**Assignment:**
Please repeat the lines below, exactly and only, from the one that holds "Nombre (567, 1937)" through the one that holds "Hotels & Motels (132, 1711)".

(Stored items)
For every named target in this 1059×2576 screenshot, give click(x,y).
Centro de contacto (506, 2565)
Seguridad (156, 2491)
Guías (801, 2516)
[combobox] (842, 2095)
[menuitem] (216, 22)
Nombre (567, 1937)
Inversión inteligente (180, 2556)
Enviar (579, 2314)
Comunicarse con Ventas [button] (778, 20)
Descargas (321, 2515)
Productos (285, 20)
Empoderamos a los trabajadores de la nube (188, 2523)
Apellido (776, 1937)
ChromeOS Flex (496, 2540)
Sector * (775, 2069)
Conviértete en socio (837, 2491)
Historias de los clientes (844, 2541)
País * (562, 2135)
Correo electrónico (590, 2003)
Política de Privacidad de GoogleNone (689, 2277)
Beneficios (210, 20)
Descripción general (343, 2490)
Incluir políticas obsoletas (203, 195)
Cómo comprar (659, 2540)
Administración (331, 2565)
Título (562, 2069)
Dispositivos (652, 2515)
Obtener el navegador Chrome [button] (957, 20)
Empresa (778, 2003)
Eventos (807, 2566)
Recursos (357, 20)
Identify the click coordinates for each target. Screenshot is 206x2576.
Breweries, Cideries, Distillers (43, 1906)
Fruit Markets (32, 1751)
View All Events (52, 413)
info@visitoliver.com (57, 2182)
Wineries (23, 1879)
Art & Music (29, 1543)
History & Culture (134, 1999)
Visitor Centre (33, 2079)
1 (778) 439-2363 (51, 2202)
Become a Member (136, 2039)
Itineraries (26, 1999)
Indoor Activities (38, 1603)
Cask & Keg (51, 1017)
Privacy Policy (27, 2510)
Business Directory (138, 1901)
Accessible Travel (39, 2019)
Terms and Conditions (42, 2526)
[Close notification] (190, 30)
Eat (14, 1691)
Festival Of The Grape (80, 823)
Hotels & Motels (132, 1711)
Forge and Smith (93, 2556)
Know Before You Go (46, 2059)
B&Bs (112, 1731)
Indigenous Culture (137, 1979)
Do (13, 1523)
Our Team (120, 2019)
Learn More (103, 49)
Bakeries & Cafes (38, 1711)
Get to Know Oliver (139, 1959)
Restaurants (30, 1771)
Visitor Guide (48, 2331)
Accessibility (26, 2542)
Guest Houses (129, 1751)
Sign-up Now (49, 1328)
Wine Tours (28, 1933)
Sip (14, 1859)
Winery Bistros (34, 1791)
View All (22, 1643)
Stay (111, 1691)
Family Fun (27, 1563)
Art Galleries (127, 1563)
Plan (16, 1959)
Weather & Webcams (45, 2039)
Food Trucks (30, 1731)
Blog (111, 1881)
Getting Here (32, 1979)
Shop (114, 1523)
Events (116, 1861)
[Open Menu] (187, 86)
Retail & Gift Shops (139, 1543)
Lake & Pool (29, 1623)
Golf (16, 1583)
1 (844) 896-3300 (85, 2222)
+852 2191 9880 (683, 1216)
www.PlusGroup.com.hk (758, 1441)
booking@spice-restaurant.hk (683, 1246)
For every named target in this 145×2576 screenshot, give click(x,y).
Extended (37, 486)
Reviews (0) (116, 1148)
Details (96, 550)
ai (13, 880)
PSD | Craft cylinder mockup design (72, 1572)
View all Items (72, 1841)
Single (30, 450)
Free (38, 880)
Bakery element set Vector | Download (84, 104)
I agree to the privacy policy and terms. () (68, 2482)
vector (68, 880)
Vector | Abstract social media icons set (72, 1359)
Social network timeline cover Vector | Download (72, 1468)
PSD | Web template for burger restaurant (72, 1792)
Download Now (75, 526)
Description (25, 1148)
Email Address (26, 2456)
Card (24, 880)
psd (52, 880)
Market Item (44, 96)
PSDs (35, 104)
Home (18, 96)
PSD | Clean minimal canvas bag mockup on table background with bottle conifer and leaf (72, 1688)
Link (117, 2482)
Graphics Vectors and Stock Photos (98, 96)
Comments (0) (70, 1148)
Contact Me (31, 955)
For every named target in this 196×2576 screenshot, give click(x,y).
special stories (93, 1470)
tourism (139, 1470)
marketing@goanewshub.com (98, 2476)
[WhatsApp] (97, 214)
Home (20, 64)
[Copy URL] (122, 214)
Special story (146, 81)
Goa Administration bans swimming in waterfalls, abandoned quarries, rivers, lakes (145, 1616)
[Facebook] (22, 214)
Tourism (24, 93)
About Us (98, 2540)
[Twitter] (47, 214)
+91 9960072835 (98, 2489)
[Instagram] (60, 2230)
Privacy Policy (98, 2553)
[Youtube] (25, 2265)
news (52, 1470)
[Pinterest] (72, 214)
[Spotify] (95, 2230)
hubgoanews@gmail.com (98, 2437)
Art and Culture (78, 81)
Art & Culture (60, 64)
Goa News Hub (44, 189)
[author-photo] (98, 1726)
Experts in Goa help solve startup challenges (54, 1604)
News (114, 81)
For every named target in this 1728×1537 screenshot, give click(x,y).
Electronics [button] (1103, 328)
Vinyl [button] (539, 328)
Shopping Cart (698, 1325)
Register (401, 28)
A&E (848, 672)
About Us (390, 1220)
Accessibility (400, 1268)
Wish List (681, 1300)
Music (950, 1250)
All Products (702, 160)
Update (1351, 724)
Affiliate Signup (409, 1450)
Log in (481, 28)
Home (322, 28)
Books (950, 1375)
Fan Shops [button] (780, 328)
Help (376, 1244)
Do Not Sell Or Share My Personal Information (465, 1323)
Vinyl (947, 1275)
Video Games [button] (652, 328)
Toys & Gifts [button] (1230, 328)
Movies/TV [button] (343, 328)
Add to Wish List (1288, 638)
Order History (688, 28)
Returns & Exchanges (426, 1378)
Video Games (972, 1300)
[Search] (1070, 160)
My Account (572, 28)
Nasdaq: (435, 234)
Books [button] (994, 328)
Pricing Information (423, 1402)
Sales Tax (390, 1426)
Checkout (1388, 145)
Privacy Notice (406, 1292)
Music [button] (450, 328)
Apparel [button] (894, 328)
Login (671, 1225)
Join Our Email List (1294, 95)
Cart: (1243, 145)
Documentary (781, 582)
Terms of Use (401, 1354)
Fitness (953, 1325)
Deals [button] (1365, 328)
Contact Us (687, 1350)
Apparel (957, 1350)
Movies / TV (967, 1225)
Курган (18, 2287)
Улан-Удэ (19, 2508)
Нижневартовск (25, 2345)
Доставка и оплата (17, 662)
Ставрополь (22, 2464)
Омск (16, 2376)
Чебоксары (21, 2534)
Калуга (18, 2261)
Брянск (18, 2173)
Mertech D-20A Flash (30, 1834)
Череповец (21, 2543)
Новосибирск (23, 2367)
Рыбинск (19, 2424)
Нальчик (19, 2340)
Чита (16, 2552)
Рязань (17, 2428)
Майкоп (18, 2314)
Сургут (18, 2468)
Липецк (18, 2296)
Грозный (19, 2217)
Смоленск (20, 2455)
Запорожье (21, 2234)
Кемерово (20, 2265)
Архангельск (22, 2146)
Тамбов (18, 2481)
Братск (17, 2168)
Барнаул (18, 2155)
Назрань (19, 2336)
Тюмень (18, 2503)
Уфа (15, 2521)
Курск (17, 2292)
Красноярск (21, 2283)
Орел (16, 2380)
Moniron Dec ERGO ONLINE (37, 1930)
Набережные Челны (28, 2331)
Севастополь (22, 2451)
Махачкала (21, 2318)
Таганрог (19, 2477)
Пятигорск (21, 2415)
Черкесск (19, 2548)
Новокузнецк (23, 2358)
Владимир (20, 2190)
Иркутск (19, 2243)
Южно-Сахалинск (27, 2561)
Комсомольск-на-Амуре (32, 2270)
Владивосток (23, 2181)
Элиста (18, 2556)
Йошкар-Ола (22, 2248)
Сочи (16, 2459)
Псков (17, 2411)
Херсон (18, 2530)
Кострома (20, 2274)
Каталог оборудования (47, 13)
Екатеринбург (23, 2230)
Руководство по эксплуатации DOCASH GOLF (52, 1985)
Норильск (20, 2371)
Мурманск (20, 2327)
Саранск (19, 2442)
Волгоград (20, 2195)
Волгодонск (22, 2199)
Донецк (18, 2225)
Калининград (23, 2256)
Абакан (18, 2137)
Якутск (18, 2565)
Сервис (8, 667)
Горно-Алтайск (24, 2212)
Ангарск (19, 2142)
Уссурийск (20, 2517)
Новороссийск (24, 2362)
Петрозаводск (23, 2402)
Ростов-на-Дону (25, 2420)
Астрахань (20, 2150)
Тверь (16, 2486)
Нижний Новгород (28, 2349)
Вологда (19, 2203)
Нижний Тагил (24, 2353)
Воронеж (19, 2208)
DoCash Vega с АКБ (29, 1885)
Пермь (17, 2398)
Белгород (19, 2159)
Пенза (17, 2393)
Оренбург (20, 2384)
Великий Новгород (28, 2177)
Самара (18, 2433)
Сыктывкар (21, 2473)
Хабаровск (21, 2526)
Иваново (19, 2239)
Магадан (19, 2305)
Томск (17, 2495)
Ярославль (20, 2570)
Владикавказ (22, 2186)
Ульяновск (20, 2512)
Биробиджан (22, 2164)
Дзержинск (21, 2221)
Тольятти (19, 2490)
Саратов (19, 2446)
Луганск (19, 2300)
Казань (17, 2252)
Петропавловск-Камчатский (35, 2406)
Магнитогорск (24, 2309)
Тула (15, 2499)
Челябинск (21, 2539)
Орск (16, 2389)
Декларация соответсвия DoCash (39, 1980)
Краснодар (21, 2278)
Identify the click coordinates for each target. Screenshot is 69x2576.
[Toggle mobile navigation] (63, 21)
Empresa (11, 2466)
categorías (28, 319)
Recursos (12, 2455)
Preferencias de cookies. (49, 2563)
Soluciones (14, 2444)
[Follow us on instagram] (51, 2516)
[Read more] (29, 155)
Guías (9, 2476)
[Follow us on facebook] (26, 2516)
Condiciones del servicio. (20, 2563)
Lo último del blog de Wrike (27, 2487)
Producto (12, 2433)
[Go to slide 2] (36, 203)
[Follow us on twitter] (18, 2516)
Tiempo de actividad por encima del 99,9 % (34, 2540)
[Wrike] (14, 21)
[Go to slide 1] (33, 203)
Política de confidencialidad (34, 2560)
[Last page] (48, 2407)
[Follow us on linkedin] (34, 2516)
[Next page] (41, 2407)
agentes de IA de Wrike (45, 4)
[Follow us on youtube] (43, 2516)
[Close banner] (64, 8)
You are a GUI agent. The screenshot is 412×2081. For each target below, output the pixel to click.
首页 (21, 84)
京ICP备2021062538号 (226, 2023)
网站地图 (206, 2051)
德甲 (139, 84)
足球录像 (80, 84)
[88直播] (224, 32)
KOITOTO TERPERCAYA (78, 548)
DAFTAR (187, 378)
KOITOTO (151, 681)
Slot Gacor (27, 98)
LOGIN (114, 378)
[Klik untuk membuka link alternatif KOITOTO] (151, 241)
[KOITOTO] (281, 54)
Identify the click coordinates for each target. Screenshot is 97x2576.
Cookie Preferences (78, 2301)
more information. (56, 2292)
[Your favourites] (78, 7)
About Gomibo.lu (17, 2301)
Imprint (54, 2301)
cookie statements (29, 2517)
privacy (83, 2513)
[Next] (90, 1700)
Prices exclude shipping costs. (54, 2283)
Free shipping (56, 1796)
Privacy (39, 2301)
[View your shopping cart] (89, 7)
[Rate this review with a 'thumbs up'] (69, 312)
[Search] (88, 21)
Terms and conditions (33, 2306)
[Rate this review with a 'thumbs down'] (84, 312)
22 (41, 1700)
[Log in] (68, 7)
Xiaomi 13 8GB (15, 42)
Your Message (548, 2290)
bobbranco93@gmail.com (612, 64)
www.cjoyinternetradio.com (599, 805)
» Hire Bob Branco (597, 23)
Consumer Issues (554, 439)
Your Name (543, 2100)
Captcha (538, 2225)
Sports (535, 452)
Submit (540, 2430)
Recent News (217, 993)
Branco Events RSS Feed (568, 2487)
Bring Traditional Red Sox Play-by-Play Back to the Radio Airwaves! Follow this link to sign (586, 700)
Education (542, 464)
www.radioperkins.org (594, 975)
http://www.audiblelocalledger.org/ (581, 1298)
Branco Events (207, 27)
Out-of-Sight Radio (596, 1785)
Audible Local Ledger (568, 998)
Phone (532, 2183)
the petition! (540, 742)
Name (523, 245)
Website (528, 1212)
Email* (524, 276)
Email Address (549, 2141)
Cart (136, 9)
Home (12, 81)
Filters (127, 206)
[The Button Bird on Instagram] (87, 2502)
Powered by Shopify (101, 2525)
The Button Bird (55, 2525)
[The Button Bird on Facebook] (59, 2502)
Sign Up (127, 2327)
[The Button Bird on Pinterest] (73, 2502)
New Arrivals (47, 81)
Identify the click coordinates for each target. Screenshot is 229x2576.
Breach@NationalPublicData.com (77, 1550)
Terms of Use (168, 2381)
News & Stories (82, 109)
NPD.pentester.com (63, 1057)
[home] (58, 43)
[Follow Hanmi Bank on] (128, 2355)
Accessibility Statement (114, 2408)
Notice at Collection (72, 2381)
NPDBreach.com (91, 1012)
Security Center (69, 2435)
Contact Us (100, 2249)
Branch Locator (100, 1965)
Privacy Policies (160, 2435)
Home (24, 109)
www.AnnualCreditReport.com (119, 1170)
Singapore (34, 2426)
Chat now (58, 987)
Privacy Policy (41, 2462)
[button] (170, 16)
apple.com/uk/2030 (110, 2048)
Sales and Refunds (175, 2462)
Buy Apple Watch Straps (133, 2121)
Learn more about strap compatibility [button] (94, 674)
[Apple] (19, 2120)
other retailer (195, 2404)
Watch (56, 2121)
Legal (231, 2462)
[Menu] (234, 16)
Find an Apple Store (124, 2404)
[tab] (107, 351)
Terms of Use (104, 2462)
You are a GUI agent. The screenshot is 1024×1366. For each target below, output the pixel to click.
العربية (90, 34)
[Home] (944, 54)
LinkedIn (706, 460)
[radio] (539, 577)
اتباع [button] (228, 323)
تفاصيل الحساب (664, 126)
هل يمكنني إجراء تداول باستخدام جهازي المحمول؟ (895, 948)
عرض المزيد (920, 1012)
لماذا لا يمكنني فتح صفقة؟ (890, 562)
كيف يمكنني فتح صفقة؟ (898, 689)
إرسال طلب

**Answer below:**
Nombre (567, 1937)
Inversión inteligente (180, 2556)
Enviar (579, 2314)
Comunicarse con Ventas [button] (778, 20)
Descargas (321, 2515)
Productos (285, 20)
Empoderamos a los trabajadores de la nube (188, 2523)
Apellido (776, 1937)
ChromeOS Flex (496, 2540)
Sector * (775, 2069)
Conviértete en socio (837, 2491)
Historias de los clientes (844, 2541)
País * (562, 2135)
Correo electrónico (590, 2003)
Política de Privacidad de GoogleNone (689, 2277)
Beneficios (210, 20)
Descripción general (343, 2490)
Incluir políticas obsoletas (203, 195)
Cómo comprar (659, 2540)
Administración (331, 2565)
Título (562, 2069)
Dispositivos (652, 2515)
Obtener el navegador Chrome [button] (957, 20)
Empresa (778, 2003)
Eventos (807, 2566)
Recursos (357, 20)
Identify the click coordinates for each target. Screenshot is 206x2576.
Breweries, Cideries, Distillers (43, 1906)
Fruit Markets (32, 1751)
View All Events (52, 413)
info@visitoliver.com (57, 2182)
Wineries (23, 1879)
Art & Music (29, 1543)
History & Culture (134, 1999)
Visitor Centre (33, 2079)
1 (778) 439-2363 (51, 2202)
Become a Member (136, 2039)
Itineraries (26, 1999)
Indoor Activities (38, 1603)
Cask & Keg (51, 1017)
Privacy Policy (27, 2510)
Business Directory (138, 1901)
Accessible Travel (39, 2019)
Terms and Conditions (42, 2526)
[Close notification] (190, 30)
Eat (14, 1691)
Festival Of The Grape (80, 823)
Hotels & Motels (132, 1711)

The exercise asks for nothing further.